Under the funding pool ARENA will look to support uptake of electric vehicles through the following focus areas:

  • Innovation in public charging
  • Innovation in management of charging

How it works

The Driving the Nation Program is ongoing and accepting of applications that contribute to the Program objectives and align with the Program Focus Areas. 

The assessment process involves two stages:

  1. Expressions of Interest; and
    1. Full Application stage.
    1. Driving the Nation Program Guidelines (PDF 608KB)
  2. 2022 Focus Areas – Business Fleets [Open]
  3. 2023 Focus Areas – Innovation in Charging [Open]


We will host a virtual information session on Monday, 8 May 2023 at 4 PM AEST to provide an overview of the 2023 Focus Areas and the Driving the Nation Program, with an opportunity for the public to ask questions.

Further details will be provided closer to the event for registered attendees.



At the same time the Federal Government’s Department of Climate Change, Energy, the Environment and Water (DCCEEW) has announced a new National Electric Vehicle Strategy aiming to increase the uptake of electric vehicles across Australia.

The strategy is looking to:

  • increase the supply of affordable and accessible EVs
  • establish the resources, systems and infrastructure to enable rapid EV uptake
  • encourage increased EV demand.

Download – The National Electric Vehicle Strategy (HERE)

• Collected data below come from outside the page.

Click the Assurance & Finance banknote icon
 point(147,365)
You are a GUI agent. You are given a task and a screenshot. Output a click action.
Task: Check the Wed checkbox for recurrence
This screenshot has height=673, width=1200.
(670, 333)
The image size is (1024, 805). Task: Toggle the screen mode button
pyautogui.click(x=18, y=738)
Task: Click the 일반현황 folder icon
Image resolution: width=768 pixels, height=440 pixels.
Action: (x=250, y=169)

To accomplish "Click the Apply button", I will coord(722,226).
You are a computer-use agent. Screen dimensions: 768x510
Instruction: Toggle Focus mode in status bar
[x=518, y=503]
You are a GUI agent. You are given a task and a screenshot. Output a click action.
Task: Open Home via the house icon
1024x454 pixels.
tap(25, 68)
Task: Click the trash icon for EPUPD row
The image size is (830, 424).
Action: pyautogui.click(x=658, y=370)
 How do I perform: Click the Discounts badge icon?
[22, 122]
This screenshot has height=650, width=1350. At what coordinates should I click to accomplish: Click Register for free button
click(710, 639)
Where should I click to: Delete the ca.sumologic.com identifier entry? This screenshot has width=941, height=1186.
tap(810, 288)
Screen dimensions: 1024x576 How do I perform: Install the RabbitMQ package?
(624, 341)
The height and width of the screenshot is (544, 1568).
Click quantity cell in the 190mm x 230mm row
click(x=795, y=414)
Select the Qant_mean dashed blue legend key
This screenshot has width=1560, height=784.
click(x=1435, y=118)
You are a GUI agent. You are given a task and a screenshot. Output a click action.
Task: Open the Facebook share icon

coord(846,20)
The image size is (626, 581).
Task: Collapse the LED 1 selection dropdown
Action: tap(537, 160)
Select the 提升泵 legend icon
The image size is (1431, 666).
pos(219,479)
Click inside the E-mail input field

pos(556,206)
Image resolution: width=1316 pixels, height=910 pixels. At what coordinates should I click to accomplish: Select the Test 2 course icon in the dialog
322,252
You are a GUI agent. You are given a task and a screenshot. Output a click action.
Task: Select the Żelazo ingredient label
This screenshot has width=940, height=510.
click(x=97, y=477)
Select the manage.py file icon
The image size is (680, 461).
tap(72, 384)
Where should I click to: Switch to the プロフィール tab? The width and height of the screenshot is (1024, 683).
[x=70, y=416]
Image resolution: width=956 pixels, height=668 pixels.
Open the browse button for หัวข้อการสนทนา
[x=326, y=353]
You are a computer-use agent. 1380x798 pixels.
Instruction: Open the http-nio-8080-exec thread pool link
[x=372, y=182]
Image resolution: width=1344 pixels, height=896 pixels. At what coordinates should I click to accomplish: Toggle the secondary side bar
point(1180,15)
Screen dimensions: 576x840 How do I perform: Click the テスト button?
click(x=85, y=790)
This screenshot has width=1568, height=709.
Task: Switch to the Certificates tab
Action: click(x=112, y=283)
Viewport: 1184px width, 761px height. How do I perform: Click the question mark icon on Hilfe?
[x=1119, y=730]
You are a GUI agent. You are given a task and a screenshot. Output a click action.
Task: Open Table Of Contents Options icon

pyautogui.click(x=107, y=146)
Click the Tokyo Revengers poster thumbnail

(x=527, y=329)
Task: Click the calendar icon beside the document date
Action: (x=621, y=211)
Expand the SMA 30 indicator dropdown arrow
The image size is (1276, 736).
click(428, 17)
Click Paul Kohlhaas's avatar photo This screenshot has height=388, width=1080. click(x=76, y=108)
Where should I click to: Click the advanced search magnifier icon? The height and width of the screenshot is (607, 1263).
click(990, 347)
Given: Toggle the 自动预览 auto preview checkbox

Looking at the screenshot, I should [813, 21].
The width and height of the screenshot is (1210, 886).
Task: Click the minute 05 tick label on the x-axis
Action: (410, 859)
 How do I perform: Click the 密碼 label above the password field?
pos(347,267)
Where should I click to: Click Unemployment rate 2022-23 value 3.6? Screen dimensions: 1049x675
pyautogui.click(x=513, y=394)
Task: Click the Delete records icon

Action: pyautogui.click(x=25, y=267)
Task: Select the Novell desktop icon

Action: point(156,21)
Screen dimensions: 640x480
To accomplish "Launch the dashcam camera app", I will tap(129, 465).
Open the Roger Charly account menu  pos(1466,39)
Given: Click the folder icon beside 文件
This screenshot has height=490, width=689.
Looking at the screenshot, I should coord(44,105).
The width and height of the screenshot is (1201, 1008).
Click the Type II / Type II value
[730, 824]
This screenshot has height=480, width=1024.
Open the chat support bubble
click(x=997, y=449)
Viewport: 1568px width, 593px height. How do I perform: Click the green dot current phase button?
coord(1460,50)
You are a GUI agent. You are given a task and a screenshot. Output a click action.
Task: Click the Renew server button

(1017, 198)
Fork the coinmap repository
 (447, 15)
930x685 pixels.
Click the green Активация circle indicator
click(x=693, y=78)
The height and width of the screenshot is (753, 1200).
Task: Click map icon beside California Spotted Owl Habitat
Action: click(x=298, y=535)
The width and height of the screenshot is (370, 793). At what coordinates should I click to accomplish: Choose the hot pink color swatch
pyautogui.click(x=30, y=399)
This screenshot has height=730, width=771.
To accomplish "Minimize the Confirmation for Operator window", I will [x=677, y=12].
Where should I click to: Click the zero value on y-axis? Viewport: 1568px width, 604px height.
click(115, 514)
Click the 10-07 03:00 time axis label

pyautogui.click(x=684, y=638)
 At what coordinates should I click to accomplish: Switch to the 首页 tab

The Department of Employment and Workforce Relations (DEWR) has released a tender for the development of training resources for Electric Vehicles (EVs).

The tender states, “The Australian Government is committed to prioritising the transition to a net zero economy under the New Energy Skills Program (the program). Investment in this program will support the development of fit-for-purpose training pathways for new energy industry jobs. The program includes funding for the New Energy Training Pathways Initiative which will support training providers to fast-track the delivery of clean energy qualifications and skill sets through the development of training resources.

The department is seeking a supplier to develop a suite of training resources for use by registered training providers delivering nationally recognised qualifications and skill sets in electric vehicles and renewables, as part of the New Energy Training Pathways Initiative.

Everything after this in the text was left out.